- [Document]:
━━━━━━━━━━━━━━━━━━━━━━━━━━━━━━

For most of the time since the 1980s, WFTV has been the dominant news station in Central Florida. Although NBC affiliate WESH made some temporary advances in the 1990s, WFTV often enjoys ratings higher than the combined rating of the other network affiliates in the Central Florida market. In some airings, it has been the highest rated ABC station in the Southeastern United States. In the May 2009 sweeps period, only WESH's weekday morning news programs even came close to tying WFTV in the ratings race while the prime time programs on CBS affiliate WKMG-TV led overall. In fact, during much of the first half of 2009, WFTV's dominance was not as absolute as it had been in the past decade or so even though it continues to lead in most timeslots. However, in the November 2009 sweeps period, WFTV regained its dominance over the other stations in the market. It has been one of ABC's strongest affiliates over the years.

For the February 2012 sweeps period, WFTV continued to win morning, noon and evening time slots. However, WFTV finished in third place in the 25-to-54 demographic at 11 p.m. despite the return of Bob Opsahl to the anchor desk for the month. WKMG beat WFTV by 5,700 viewers while second-place WESH beat WFTV by 700 viewers.

━━━━━━━━━━━━━━━━━━━━━━━━━━━━━━

- [Dataset content]:
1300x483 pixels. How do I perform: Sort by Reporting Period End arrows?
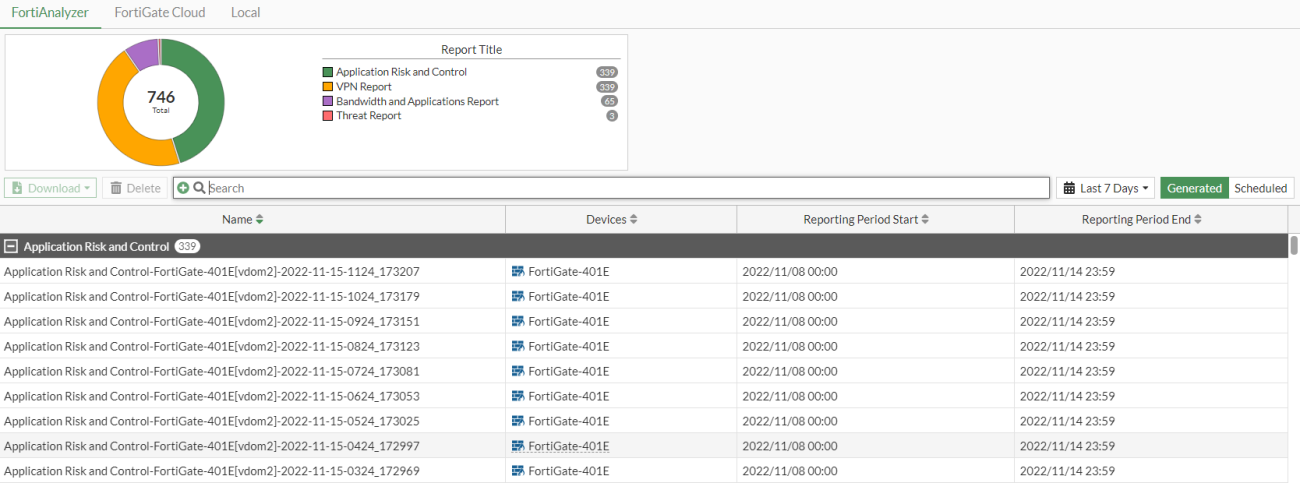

━━━━━━━━━━━━━━━━━━━━━━━━━━━━━━

- [What is expected]: Continue the text on WFTV's news ratings in Central Florida from where it stops. The material after this text was taken from another source.

- [Exercise answer]:
Bob Opsahl and Martie Salt were the main anchor duo on WFTV from 1984 to 1994 and again from 2003 until Opsahl's retirement on May 25, 2016. Salt was originally an anchor from 1982 to 1994, departing for Tampa ABC affiliate WFTS-TV from when that station's news department began in 1994 until 2003 (where she anchored the news under her married name, Martie Tucker); she returned to WFTV in 2003. In 1992, WFTV dropped two of the five hours of ABC's Saturday morning cartoons in order to add a local newscast; the station ceased airing the block completely in 1993, when the broadcast expanded to three hours. Alongside its own Eyewitness News shows, WFTV has also been producing a nightly 10 p.m. newscast since the 1990s, WFTV first produced a 10 p.m. newscast for WRBW-TV under a news share agreement with that station, prior to moving the 10 p.m. newscast to sister station WRDQ since 2000. It added a two-hour-long weekday morning newscast at 7 a.m. on WRDQ in 2007, and a half-hour 6:30 p.m. newscast on that station in 2010.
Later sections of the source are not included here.